── Supplied records ──

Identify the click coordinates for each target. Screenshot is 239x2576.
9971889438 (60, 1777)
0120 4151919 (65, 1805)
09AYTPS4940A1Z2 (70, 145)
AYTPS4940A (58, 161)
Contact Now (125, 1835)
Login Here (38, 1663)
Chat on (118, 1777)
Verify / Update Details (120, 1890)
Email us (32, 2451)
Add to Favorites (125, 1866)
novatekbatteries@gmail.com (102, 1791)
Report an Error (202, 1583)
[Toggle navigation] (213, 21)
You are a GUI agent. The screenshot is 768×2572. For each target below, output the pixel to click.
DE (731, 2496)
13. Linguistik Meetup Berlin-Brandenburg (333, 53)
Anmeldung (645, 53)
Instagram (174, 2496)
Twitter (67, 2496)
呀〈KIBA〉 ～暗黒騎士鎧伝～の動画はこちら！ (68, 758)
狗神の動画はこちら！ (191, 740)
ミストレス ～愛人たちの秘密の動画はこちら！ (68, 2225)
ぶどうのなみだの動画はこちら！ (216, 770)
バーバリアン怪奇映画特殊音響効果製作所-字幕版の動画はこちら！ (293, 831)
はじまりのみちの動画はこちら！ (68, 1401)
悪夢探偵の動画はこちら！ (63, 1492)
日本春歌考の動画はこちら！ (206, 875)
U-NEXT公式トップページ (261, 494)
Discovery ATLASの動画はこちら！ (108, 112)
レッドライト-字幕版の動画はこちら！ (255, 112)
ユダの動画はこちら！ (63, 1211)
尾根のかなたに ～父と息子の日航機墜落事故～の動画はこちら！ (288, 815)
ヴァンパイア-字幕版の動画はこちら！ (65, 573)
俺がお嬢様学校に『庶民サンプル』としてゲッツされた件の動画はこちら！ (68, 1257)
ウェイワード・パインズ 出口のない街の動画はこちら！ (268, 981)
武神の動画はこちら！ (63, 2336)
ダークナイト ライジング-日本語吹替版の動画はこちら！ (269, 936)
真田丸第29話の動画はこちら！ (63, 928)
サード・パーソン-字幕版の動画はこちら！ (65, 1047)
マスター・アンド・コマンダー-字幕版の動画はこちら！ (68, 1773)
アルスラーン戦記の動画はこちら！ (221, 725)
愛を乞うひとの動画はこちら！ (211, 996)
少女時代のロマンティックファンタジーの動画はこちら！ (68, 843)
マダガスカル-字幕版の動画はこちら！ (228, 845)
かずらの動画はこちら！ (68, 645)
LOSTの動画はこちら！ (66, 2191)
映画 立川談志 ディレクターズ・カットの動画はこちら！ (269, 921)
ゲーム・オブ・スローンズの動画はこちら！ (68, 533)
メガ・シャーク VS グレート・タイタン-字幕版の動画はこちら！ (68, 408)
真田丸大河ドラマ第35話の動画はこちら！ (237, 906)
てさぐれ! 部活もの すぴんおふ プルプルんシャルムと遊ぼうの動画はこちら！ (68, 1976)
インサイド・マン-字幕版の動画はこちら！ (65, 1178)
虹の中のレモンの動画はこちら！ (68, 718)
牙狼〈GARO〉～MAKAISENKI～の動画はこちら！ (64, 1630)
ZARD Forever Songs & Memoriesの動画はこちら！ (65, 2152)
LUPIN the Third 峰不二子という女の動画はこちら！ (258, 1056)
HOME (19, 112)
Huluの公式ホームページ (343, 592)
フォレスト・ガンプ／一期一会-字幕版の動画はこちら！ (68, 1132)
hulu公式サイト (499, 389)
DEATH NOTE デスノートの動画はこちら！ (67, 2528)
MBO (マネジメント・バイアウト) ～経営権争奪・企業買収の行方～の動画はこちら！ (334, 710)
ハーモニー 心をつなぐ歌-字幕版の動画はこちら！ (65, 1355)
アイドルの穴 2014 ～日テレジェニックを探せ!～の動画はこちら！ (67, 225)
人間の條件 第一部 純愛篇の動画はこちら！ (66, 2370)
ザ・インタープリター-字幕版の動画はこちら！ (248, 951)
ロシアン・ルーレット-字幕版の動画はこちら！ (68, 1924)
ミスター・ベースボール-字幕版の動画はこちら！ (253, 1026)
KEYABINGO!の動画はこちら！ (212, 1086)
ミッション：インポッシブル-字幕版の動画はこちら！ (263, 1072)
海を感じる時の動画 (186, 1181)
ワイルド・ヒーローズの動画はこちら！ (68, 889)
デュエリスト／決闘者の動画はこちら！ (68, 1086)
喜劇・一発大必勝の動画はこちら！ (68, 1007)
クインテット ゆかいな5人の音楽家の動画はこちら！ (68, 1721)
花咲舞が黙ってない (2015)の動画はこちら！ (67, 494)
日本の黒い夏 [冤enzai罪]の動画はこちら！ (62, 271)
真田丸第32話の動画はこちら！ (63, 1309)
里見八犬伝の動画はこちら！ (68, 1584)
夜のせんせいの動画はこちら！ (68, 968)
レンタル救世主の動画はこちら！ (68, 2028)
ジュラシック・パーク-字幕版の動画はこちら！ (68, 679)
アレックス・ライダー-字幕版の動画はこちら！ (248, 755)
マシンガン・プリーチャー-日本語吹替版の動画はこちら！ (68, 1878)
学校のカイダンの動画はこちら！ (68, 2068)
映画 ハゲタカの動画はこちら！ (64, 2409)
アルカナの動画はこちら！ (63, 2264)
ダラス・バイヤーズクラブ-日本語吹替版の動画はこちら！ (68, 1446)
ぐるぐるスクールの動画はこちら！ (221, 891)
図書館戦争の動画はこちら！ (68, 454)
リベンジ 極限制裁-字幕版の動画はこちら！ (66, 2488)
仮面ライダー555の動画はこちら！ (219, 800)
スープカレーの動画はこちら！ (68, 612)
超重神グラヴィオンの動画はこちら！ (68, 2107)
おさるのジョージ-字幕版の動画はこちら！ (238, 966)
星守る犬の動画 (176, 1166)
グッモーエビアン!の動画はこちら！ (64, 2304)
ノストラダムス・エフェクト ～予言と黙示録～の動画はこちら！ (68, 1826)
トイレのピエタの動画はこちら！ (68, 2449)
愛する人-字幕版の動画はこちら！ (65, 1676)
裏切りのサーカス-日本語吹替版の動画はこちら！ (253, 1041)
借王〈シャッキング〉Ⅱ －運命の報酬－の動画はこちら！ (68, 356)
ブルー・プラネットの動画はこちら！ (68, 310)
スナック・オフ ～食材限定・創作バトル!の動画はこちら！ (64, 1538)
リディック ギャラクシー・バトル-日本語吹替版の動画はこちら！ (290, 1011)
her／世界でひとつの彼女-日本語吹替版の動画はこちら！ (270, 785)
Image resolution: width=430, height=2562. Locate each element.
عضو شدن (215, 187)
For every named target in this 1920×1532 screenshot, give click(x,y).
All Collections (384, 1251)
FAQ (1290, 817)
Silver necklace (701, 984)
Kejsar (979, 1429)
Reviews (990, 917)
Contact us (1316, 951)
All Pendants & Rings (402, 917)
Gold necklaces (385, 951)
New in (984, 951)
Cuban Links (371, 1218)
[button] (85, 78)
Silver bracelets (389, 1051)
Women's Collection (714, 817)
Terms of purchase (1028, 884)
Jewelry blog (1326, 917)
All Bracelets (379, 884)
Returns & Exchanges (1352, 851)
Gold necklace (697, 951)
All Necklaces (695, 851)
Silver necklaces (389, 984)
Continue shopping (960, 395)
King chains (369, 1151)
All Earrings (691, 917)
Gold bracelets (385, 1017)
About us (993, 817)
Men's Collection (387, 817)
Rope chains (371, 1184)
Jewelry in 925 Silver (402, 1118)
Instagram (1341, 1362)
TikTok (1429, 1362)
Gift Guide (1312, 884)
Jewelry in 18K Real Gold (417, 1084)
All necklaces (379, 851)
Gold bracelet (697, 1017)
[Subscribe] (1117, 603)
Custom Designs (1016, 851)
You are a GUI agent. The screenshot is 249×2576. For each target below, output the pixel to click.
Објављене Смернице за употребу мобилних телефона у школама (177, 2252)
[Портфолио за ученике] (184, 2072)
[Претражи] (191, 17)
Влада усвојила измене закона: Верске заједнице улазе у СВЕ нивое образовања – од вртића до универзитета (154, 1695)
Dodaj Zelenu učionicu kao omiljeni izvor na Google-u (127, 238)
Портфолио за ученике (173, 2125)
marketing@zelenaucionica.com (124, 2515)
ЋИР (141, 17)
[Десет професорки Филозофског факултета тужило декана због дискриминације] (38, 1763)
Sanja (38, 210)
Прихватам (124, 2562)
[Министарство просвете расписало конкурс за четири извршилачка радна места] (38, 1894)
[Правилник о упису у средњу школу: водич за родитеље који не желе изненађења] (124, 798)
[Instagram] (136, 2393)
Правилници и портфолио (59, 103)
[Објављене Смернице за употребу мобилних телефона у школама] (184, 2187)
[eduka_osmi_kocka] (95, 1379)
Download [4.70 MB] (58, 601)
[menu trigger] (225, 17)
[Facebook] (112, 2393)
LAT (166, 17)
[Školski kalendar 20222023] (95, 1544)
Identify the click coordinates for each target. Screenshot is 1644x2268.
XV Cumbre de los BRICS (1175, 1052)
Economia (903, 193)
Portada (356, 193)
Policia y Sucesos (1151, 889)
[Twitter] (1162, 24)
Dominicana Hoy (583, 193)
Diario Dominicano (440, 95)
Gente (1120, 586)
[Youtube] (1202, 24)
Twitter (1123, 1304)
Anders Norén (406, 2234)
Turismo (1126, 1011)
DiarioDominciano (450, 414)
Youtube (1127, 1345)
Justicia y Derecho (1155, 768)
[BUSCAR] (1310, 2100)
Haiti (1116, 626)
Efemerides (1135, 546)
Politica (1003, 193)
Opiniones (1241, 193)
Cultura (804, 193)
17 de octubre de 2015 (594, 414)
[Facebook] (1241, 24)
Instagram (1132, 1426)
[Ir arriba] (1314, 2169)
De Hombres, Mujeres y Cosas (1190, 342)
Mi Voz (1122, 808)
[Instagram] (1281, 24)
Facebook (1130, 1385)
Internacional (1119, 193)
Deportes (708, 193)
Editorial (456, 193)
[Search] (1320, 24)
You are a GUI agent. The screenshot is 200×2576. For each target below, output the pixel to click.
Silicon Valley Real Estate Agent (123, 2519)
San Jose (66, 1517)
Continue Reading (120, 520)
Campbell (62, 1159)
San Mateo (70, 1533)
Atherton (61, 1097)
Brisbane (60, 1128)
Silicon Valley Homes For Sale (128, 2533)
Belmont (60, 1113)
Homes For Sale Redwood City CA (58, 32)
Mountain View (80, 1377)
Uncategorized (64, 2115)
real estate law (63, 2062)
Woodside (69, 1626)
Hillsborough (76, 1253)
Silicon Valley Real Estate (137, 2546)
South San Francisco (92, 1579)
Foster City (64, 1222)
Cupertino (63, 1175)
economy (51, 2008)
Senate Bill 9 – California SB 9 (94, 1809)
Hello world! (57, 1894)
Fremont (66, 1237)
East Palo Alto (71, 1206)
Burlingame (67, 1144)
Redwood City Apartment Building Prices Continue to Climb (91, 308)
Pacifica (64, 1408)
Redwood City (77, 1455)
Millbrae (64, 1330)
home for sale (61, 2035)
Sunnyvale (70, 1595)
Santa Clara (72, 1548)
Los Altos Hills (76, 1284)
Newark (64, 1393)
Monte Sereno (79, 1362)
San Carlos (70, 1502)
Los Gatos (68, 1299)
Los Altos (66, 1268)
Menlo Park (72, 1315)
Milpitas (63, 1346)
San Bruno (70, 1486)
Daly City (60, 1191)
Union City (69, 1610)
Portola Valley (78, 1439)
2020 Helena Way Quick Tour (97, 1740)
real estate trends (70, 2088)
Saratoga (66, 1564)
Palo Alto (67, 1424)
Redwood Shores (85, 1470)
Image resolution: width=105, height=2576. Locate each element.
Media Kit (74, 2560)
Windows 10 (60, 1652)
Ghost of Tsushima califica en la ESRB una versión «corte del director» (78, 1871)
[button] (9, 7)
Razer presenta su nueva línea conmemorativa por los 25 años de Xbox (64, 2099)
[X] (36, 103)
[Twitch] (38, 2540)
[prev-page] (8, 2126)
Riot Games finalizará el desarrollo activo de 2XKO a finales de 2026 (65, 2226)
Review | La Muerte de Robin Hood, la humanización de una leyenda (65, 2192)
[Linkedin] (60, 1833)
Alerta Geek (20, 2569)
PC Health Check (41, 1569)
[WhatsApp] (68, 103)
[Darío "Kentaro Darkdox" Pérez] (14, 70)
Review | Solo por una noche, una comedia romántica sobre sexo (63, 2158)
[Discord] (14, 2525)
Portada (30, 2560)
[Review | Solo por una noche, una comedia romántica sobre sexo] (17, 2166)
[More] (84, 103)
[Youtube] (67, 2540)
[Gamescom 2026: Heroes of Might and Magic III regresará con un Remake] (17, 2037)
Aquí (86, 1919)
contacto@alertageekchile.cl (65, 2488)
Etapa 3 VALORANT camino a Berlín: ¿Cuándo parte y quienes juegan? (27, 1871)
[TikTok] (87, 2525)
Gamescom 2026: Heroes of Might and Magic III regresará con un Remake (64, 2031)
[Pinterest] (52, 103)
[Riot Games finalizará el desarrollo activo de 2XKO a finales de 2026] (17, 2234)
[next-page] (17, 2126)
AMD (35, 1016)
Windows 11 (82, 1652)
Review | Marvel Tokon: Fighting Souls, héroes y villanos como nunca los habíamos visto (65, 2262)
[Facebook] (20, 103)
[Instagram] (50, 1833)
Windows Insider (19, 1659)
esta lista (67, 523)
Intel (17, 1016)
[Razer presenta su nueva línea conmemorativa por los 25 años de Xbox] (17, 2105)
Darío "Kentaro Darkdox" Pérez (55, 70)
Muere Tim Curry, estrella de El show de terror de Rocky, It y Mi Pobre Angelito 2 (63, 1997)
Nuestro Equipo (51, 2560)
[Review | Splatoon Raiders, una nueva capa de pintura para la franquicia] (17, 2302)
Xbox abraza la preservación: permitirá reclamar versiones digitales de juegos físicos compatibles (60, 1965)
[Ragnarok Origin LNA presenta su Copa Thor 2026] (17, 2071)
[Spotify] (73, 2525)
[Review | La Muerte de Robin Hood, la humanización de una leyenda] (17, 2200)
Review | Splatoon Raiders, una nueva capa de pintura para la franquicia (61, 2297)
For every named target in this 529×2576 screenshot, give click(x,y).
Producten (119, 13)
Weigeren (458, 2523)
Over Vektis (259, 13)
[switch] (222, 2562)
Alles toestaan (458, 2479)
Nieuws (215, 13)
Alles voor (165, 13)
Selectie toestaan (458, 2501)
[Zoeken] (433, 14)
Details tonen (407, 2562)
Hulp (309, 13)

───

• _Brief_: The answer should be an exact copy of the lines from the first line of the data through the line with "Report an Error (202, 1583)" and should contain nothing else.

• _Solution_:
Identify the click coordinates for each target. Screenshot is 239x2576.
9971889438 (60, 1777)
0120 4151919 (65, 1805)
09AYTPS4940A1Z2 (70, 145)
AYTPS4940A (58, 161)
Contact Now (125, 1835)
Login Here (38, 1663)
Chat on (118, 1777)
Verify / Update Details (120, 1890)
Email us (32, 2451)
Add to Favorites (125, 1866)
novatekbatteries@gmail.com (102, 1791)
Report an Error (202, 1583)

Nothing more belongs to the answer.